Instruction A: In the passage on fault core thickness, which rocks sit in the footwall of the Bartlett Fault in the Hidden Canyon?
Instruction B: Write the next few sentences of the passage on fault core thickness, picking up after its final sentence.

== Extract ==

The competency contrast between the faulted layers (mechanical stratigraphy) or between the rocks situated in the hanging wall and footwall has a substantial impact on the fault core thickness and complexity. In ANP locality, the presence of layers with different mechanical properties such as sandstone and shale has resulted in both localized and ductile deformations, respectively. This has led to variation in the fault core internal structure and thickness (Figures 14(a)14(c)). Examples of different rock types in the hanging wall and footwall were observed in the Bartlett Fault (the Hidden Canyon) as well as the Cache Valley. In the Hidden Canyon, the Cedar Mountain Formation is situated in the hanging wall, while the Slick Rock and Moab Members of Entrada Sandstones are situated in the footwall. The Entrada Sandstone is a porous quartz sandstone and has less cement in comparison to the Cedar Mountain Formation, which is both calcite and quartz cemented [44]. This is also evident from the deformation features found in the damage zone of these rocks, which are mainly fractures (both shear fractures and joints) in the Cedar Mountain Formation and deformation bands in the Entrada Sandstone. Even comparing the two members of the Entrada Sandstone, the Moab Member is more porous and dominated by clusters of deformation bands. The lenses enveloped in the fault core are also from the Moab Member, which was the case for R-191 locality too. In the Cache Valley, the Navajo Sandstone in the footwall is more porous than the Slick Rock and Dewey Bridge Members. This is evident from the type and intensity of deformation features (deformation bands) in the Navajo Sandstone. In both the Cache Valley and Hidden Canyon, the porous sandstones include the bleaching path caused by reducing fluids circulating at some time in the rock. In the Cache Valley, the fault cores in the high-porosity bleached intervals were wider than the fault core in unbleached intervals.

===
== Data lines ==

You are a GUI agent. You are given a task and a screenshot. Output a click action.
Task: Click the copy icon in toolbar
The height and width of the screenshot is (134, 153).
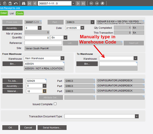tap(5, 3)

===

Task result A: The Slick Rock and Moab Members of the Entrada Sandstone.

Task result B:
Previous studies [29, 45] suggested that faults juxtaposing sandstone-shale have a thinner fault core in comparison to the faults juxtaposing sandstone-sandstone or shale-shale of similar displacement [30]. In contrary, in this study, we measured a significantly wider fault core in sandstone-shale-juxtaposed layers compared to sandstone-sandstone for similar displacement. This increase in core thickness could be related to smearing and drag of shaley layers into the fault core due to its ductile deformation (Figures 14(a)14(c)).

The effect of lithology on fault geometry in normal faults juxtaposing heterogeneous sequences of siliciclastic rocks with competency contrasts (e.g., sandstone and shale) has been studied by several researchers ([23, 46, 47]). They found a steeper fault dip in competent layers such as limestone and sandstone and lower fault dip in less competent layers such as shale, which would result in fault refraction and possible dilation or relay zone along the fault [46]. Faults cutting through sandstone and shale layers might splay at asperities in less competent shale layers [23]. These fault splays, which are connected to the main slip surface, will continue to propagate and modify the dip contrast and eventually lead to breaching of the relay zone and incorporation of host rock lenses in the fault core [3] (Figures 14(a) and 14(b)).

In the R-191 Canyon locality in Utah, one large lens of the Moab Member is trapped between faults F1 and F2. In the Hidden Canyon, there are two significant fault lenses made out of the Moab Member. The presence of layers of different competencies and splays of the fault in the form of several slip surfaces might have contributed to the formation of the fault lenses in the Moab Fault [25]. The following hypothesis could explain the entrapment of these lenses. During fault propagation and modification of its architecture and geometry, the fault segments continue the breaching and breakdown of the relay zones formed between the fault splays, which traps the Moab Member. The remnant of the Moab Member relay ramp is enveloped in the lenses. This modification and breakdown of asperities could be continued until all the trapped fault rocks are comminuted and form a part of the fault gouge [3, 42, 43] (Figures 14(a) and 14(b)). Eventually, when all the lenses are crushed and become part of the fault gouge, it is expected that the ratio decreases in mature faults.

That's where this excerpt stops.